**Your tasks**
a. Name each person listed under "Special Guests" in the Bouchercon passage, along with the honor or role given beside the name.
b. Please write out everything in the Bouchercon passage from "Bouchercon is an" down to "Dark mystery convention.".

— START Provided passage —

Bouchercon is an annual convention of creators and devotees of mystery and detective fiction. It is named in honour of writer, reviewer, and editor Anthony Boucher; also the inspiration for the Anthony Awards, which have been issued at the convention since 1986. This page details Bouchercon XXVI and the 10th Anthony Awards ceremony.

Bouchercon
The convention was held at the Broadway Media Centre in Nottingham, England on September 28, 1995; running until the October 1. The event was chaired by Adrian Wooton, organiser of the Shots in the Dark mystery convention.

Special Guests
Lifetime Achievement award — Ruth Rendell
International Guest of Honor — James Ellroy
British Guest of Honor — Colin Dexter
Fan Guest of Honor — Geoff Bradley
Toastmaster — Reginald Hill

Anthony Awards
The following list details the awards distributed at the tenth annual Anthony Awards ceremony.

— END Provided passage —
— START Dataset extract —

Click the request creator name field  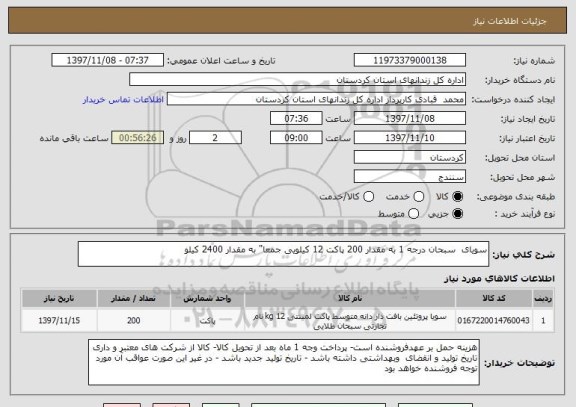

— END Dataset extract —

**Answers for this exercise**
a.
- Ruth Rendell: Lifetime Achievement award
- James Ellroy: International Guest of Honor
- Colin Dexter: British Guest of Honor
- Geoff Bradley: Fan Guest of Honor
- Reginald Hill: Toastmaster

b.
Bouchercon is an annual convention of creators and devotees of mystery and detective fiction. It is named in honour of writer, reviewer, and editor Anthony Boucher; also the inspiration for the Anthony Awards, which have been issued at the convention since 1986. This page details Bouchercon XXVI and the 10th Anthony Awards ceremony.

Bouchercon
The convention was held at the Broadway Media Centre in Nottingham, England on September 28, 1995; running until the October 1. The event was chaired by Adrian Wooton, organiser of the Shots in the Dark mystery convention.